Tuesday, March 30, 2010

I Hate Starting

I have a love/hate relationship with starting a new novel. I love doing the outline and writing the synopsis. That’s were all the truly memorable stuff happens. After a reader reads a book and someone asks him what the book is about, he is going to relay portions of they outline or synopsis. He won’t remember most of the details of conversations in the book. He may remember a few select scenes, but mostly he will remember the story at a high level. What I hate about starting a new novel is the low word count. When I turned off my computer and went to bed the other day, I had 1,600 words and I hadn’t yet completed chapter one. There’s a lot of words between now and the end.

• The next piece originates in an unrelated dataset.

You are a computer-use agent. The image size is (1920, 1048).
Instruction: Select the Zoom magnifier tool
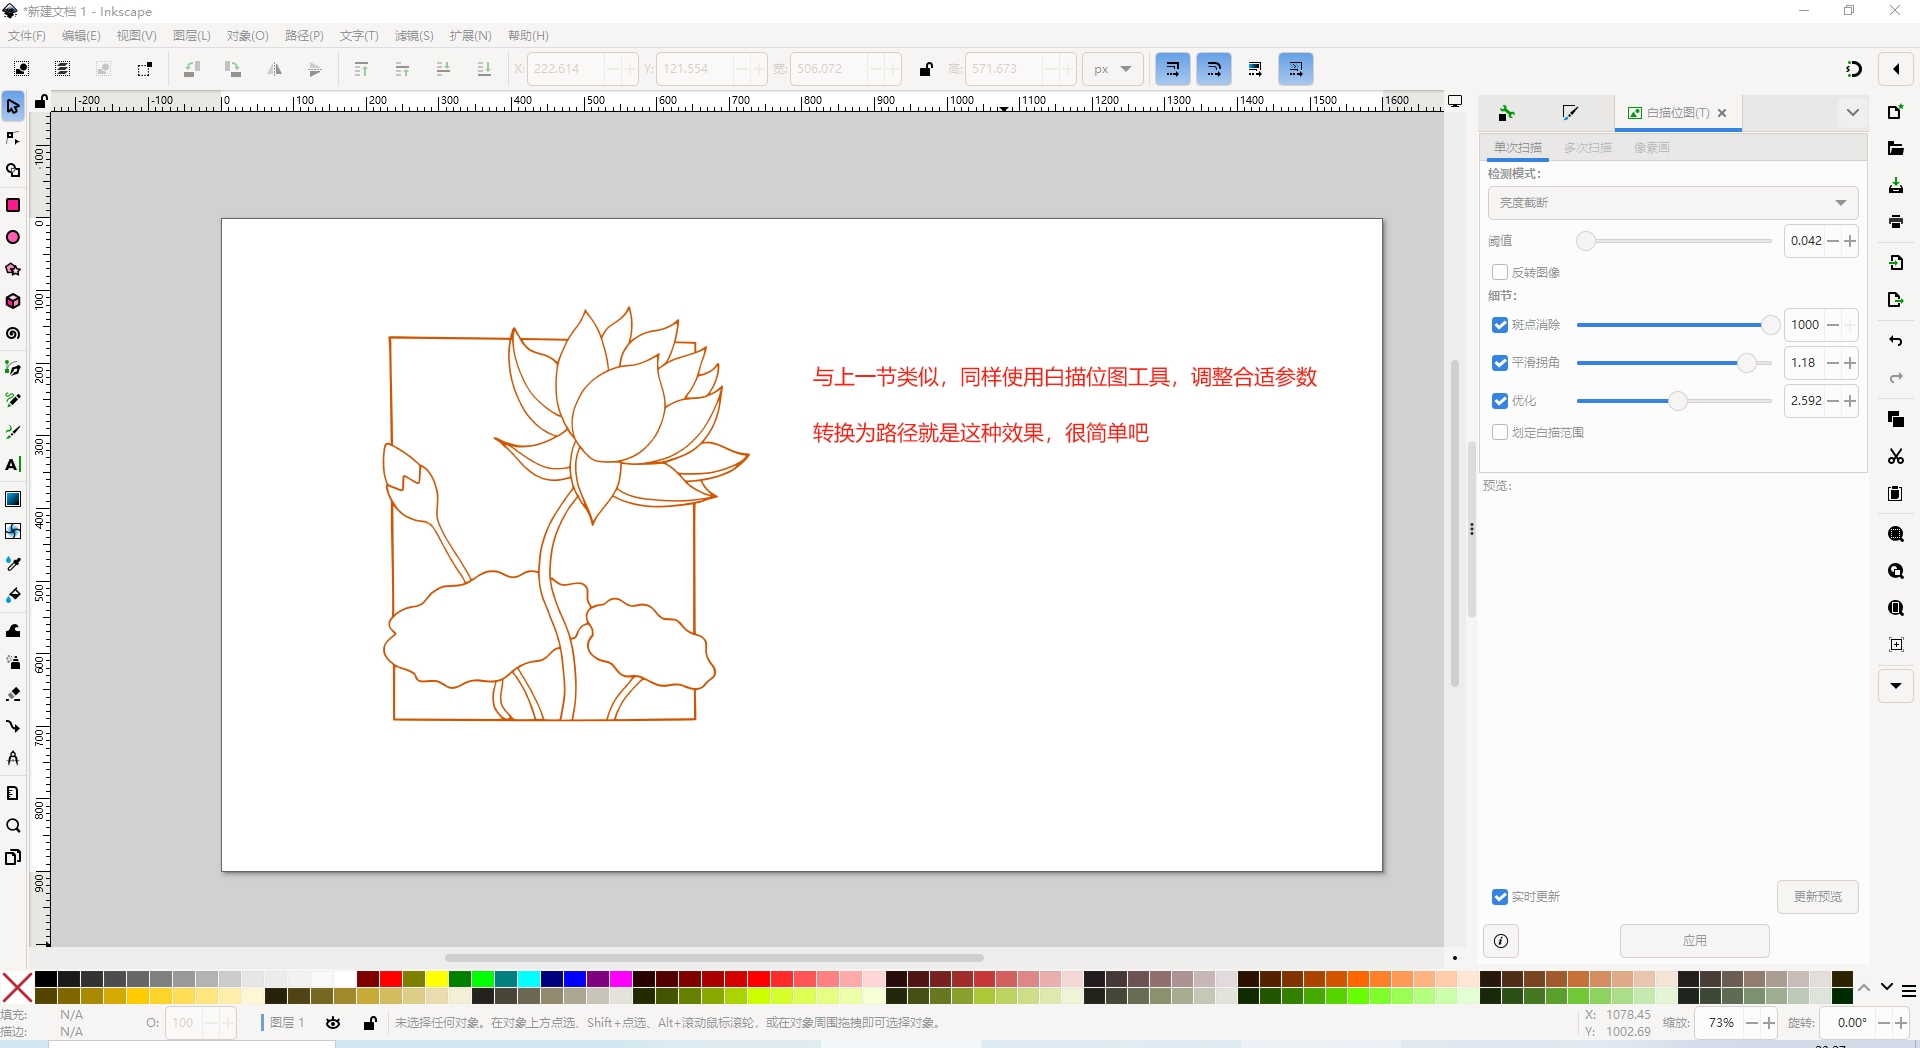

If you look at the outline and synopsis, what you see are some of the high points. Things like “woman doesn’t have much to say about why she is there, but Sara discovers that the girl is the daughter of someone involved with the movie.” Those twenty-six words could turn into 2,600 words by the time I flesh out the scenes, or it could be a couple hundred. And if it is a couple hundred, what am I going to do to fill in the rest? And how do we turn those twenty-six words into emotionally charged scenes? On it’s own, it has conflict, but we need to stretch that out and crank it tight.



While I may love the concept of a story, I find that I don’t usually love my novel until I’m deep into it. Sometimes I’m in the second draft before I truly love it, but that comes weeks after starting the novel. But start we must, if we ever hope to finish.